Nowhere is this mastery of mothering in public more evident than in her online battles with mommy shamers. During 2016, when Teigen became a first-time mom to daughter Luna, she shared a number of moments and observations on social media connected to pregnancy and new motherhood—many of which yielded critiques.
One of the first to spark controversy was her announcement that she and her husband, musician John Legend, chose to have a girl. (This choice was made possible because of the couple’s use of in-vitro fertilization combined with PGD, a process that screens embryos to make sure they are chromosomally normal. This both increases the chances of the implanted embryo making it and also reveals the gender when the egg is only a couple of days old.) The fact that Teigen could, and did, make a decision about the gender of her child didn’t go over well with those who find sex selection wrong in any circumstance. She fought back with humor and ethics: “I also picked the embryo with a taste for bacon, a knack for magic and size 7 feet so she can always find shoes,” read one tweet. “[What] is that difference though? i’ve already created embryos with a doctor. only after must it be random?” read another.
Teigen also took to Twitter to defend her plans to hire a night nurse in February, and her right to leave the house for a quick dinner with her husband a little over a week after Luna’s April birth. Again, Teigen mocked the comments, “I went to dinner. People are pissed. Good morning!” While Legend offered a more thoughtful critique: “Funny there’s no dad-shaming. When both of us go out to dinner, shame both of us so Chrissy doesn’t have to take it all. We’ll split it.”

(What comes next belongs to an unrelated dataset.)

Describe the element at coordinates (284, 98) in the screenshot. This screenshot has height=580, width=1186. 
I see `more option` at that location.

In July, Teigen defended reality star Kristin Cavallari, who was being criticized for a photo of her sons in which, according to some online, they appeared too thin. And in October she defended herself against a critic who claimed she does not know how to hold her baby correctly—based on a single picture. “Photos are literally split-second moments in time that evolve. I despise mommy shamers. I am a proud shamer of mommy shamers,” she wrote on Twitter.

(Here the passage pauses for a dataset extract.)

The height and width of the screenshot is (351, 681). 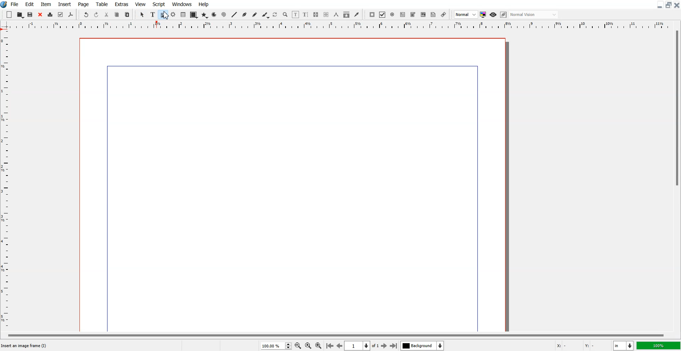 What do you see at coordinates (223, 14) in the screenshot?
I see `Spiral` at bounding box center [223, 14].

By year’s end, Teigen began to pre-emptively avenge mommy-shamers on social media. In a mid-December Instagram post showing Luna, Teigen wrote “We miss you, papa!! Can’t wait for you to come home! (Yes she has rosy eczema cheeks, yes we are taking care of it, no it’s not a gluten allergy, no it’s not our makeup, no it’s not from our perfume, yes she’s just a baby).” This received more than 18,000 responses, some from fellow moms who were upset that Teigen had to explain herself at all. “Isn’t it ridiculous that you even have to post all the extra things just to shut people up,” one read. “And you know they still will say things.”
This latest effort highlights the ways that battling the mommy-shamers has been both a curse and a blessing for Teigen. Yes, the mommy shamers are a dreadful bunch who seek to impose their rusty ideas of motherhood on everyone else. Still, if Teigen could rid the world of them with a snap of her fingers, I doubt she would. The mommy shamers give her the chance to be the anti-mommy-shamer, a role her performance over the past year proves she is well-suited for.
The secret to her success? Teigen, wisely, doesn’t over-rely on the “don’t judge” maxim that is popular in the online mom world. Instead, she’s willing to move past the snark and ad hominem attacks and attempt to explain herself, without ever seeming overly taxed by having to do so. The end result is a careful blend of lightness and sincerity, and it works every time.